It's these kind of complaints that let me know, people are just trying to find something wrong with the game. You are blaming a game for how people play it. I mean, I understand what you are saying, technically, but that isn't a COD specific problem, you just see it in COD more because more people play it. So you don't buy a game because people cheat, or can't play very well.... you'll find that for any game. Period.


----------



## SuperDuperMe

^^^ not really, i have never experienced a more childish, hostile community than i have in cod games. Cod 4 isn't so bad, nor is Waw but mw2 onwards, its all kids screaming over chat, teamkilling. Doing anything they can to ruin the game.

For me gameplay is nice but if the community is rubbish to begin with your not going to get the best of the game.

For most people here im guessing the main competitor to cod just doesnt have this hence everyone claiming it to be fanboyism when really its just a disdain for recycled gameplay that in general kids seem to love to give their crap out on.


----------



## Justin

BLAH BLAH BLAH

Jesus H. Christ it's just a game. If you don't like it, don't play it. Don't even comment about it. I don't go around on online forums bashing video games I don't like or play. Just play whatever you want to play.

Grow up.

To get this on topic. I just finished the campaign and the story is great! Much better than Black Ops. I never liked the "rogue" feel Black Ops gave me. I don't want to spoil the story so if you're a fan of the MW and MW2 story, you must play this.  

I did a couple of round of multiplayer. It's much more fast paced than Black Ops, maps aren't as colourful as MW2, I'm glad the noob tubes are nerfed (I think?). 

I have yet to try Spec Ops.


----------



## CrazyMike

Troncoso said:


> It's these kind of complaints that let me know, people are just trying to find something wrong with the game. You are blaming a game for how people play it. I mean, I understand what you are saying, technically, but that isn't a COD specific problem, you just see it in COD more because more people play it. So you don't buy a game because people cheat, or can't play very well.... you'll find that for any game.
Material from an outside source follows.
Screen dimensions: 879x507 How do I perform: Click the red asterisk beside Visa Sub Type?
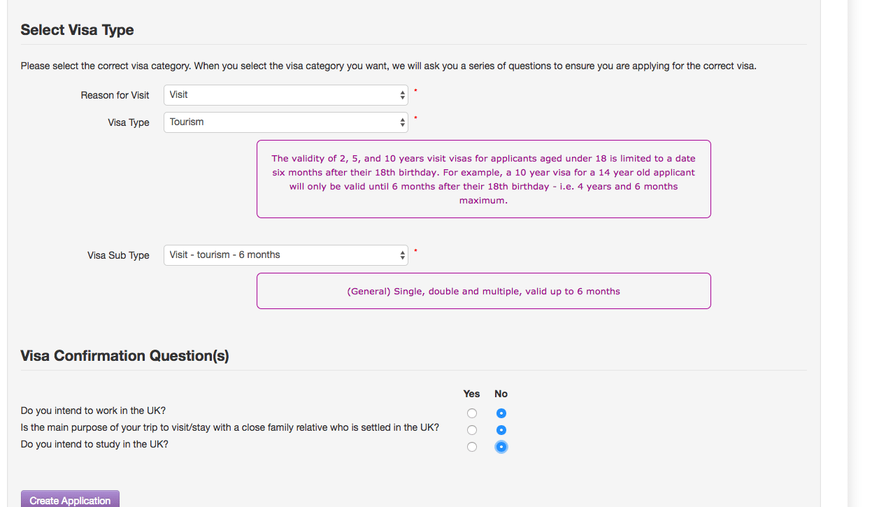pyautogui.click(x=415, y=250)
Period.



Maybe you misread, i wasn't blaming COD for this. More just saying that playing COD you will find this. Sorry should have clearified more.


----------



## Aastii

I will partake in discussions and arguments, however will not try to get offensive or make anything personal.

Voicing an opinion on a game and comparing it to another game the last time I checked was not a cause for concern. By creating a discussion thread, expect discussion and debate, just about every other game thread has had someone or a group of people having a negative opinion either of the game or a portion of it, no game is perfect (except for Portal) and in my opinion, MW3 is one of the worst games ever made. If it had come out 5 years ago, it would be great, but as I have previously stated, as mikeb has agreed and as the majority of others that have the game have agreed, it is nothing more but a rebranded, rehash of a game that has now been released 3 times under different names.

I have no problem with CoD, what I do have a problem with however when it comes to games is the complete lack of imagination from certain developers and then the attitude towards such games from consumers. I agree with what was previously said with "if it aint broke don't fix it", but you wouldn't go and buy a nice new phone, think it is great and so go and buy a second to use as a phone... The same is true here, everyone that has MW2, everyone that has CoD4 (especially those with it on PC and therefore mods) has MW3.

As Troncoso says, if you have a problem, my pm is right there and I am always more than happy to get things sorted if you have a problem, be it with me or anything else. I am not going to bite and not just because it is over the internet. Being a human I may overstep marks and if apology is due I will give it, however I don't see it necessary here. Nothing said thus far in the thread (minus where I expanded on what I meant a couple of posts back) could be or should be deemed as offensive or anything other than an argument


----------



## Shane

What i want to know is,Why is MW3 £39.99 on Steam,and in Game (UK)...usually new pc games are only £29.99.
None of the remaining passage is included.